TASK DETAILS:
The line containing "You are a computer-use", plus every line that follows it to the end of the listing below, is what you transcribe exactly; omit all pictures.

SOURCE DATA:
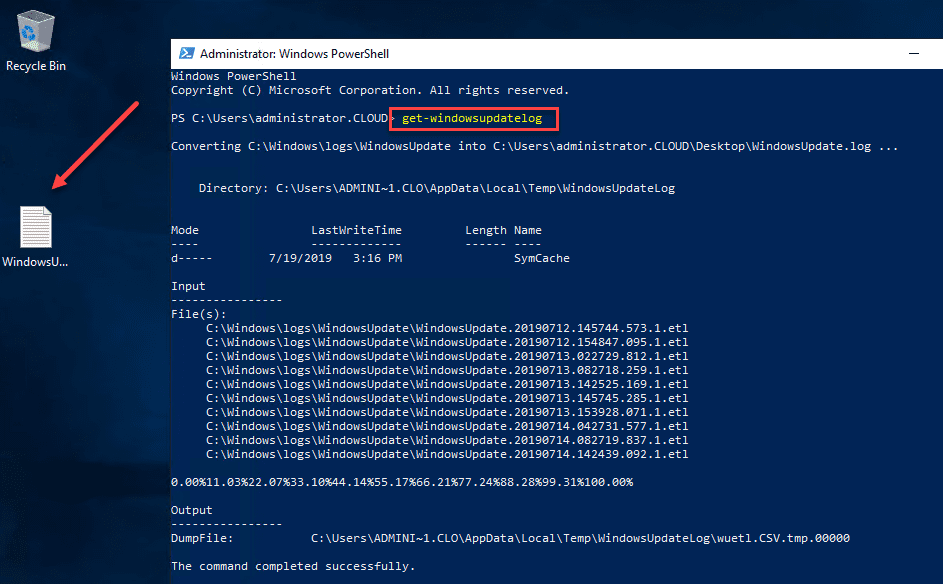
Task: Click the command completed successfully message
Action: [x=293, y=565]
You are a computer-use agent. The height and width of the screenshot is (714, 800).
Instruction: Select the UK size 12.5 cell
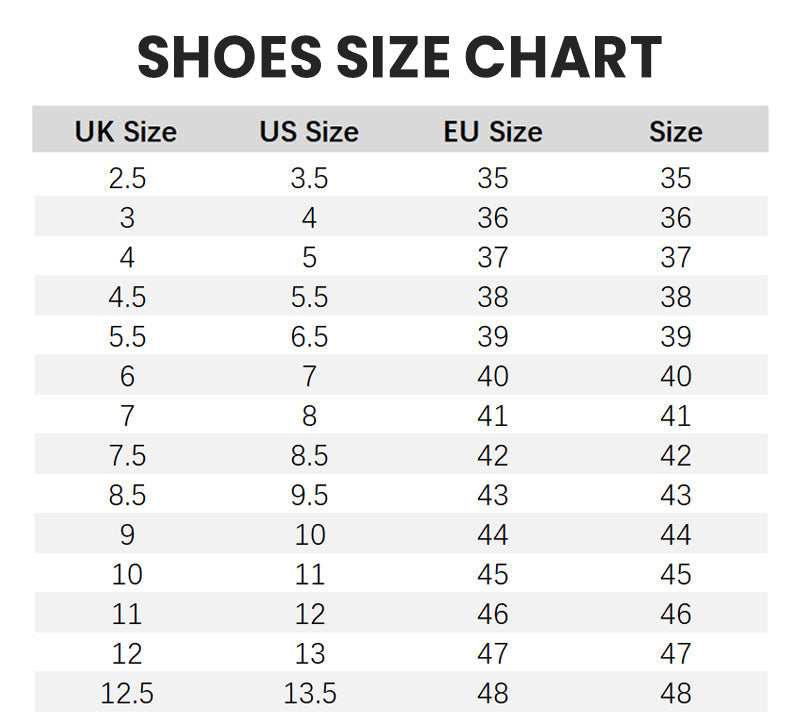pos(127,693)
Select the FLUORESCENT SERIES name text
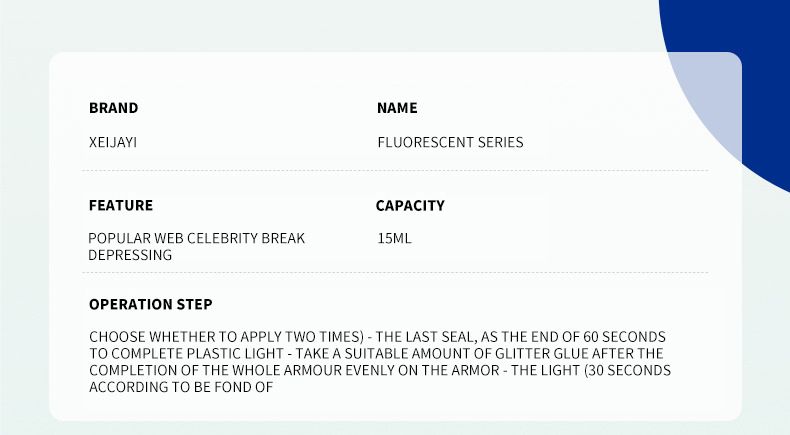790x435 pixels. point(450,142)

ANSWER AREA:
You are a computer-use agent. The height and width of the screenshot is (714, 800).
Instruction: Select the UK size 12.5 cell
pos(127,693)
Select the FLUORESCENT SERIES name text
790x435 pixels. point(450,142)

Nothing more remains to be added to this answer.